President Clinton and his communications team pioneered “spin” – deceptions delivered to the press with a wink and nod indicating that the president or his spokesperson knew that plenty of journalists were in on the con and could be counted on to uphold it. Such collaborations between a dissembling White House and an obliging press enabled Clinton to survive and thrive, from the “bimbo eruptions” of his 1992 campaign through controversies over “Travelgate,” “Filegate,” and his failed investment in the Whitewater Development Corporation, to the Paula Jones sexual harassment lawsuit, the Lewinsky affair, and his December 1998 impeachment and February 1999 acquittal.
Then-Sen. Barack Obama ran for president in 2008 as uniquely qualified and well-disposed to reach across America’s partisan divide. Yet with his February 2009 approximately $800 billion stimulus package and his sweeping March 2010 health-care-reform legislation, Obama resolutely sidelined Republican lawmakers. In addition, in 2009 and 2010, the Obama administration IRS targeted conservative groups affiliated with the Tea Party movement, diminishing their ability to participate in politics by hindering their applications for tax-exempt status.
And President Joe Biden, whose team did its best to deceive the American people about his cognitive impairments, delivered an incendiary speech in September 2022 stating that “Donald Trump and the MAGA Republicans represent an extremism that threatens the very foundations of our republic.” To save the republic from the enemies within – a substantial portion of the country, according to his denunciation – Biden abandoned persuasion through speech and took the unprecedented step of using the powers of the presidency in the attempt to jail his principal political rival.

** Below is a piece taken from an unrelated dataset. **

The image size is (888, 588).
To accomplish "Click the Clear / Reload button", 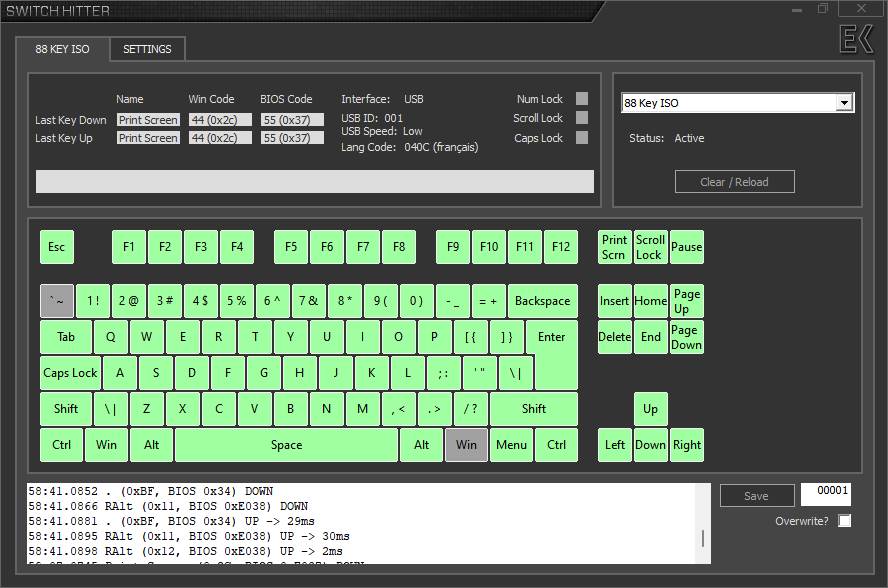I will pyautogui.click(x=735, y=182).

While he obscures the shared responsibility for degrading the nation’s politics, Galston rightly offers the young Abraham Lincoln’s 1838 Lyceum Address as “a model of responsible political discourse.” In that speech, writes Galston, “[a] young man without fame or power deployed the only tool he had – his capacity for translating deep reflection into compelling words – on behalf of institutions he believed in.” As the struggle over slavery intensified, Lincoln warned against the threat from within stemming from, in his words, “the increasing disregard for law which pervades the country.” Galston stresses that “Lincoln had only one proposal to meet this threat – a system of civic education and a civic culture that inculcated such reverence for the Constitution and the laws that the people could be relied on to oppose would-be leaders driven by the desire to dominate.”
The young Lincoln’s proposal remains essential to meeting the threats the nation faces today.
A proper civic education would foster a healthy civic culture. Both would renew the old-fashioned liberal spirit, which appreciates that in a liberal democracy the dark passions typically bedevil one’s own side as well as the other side.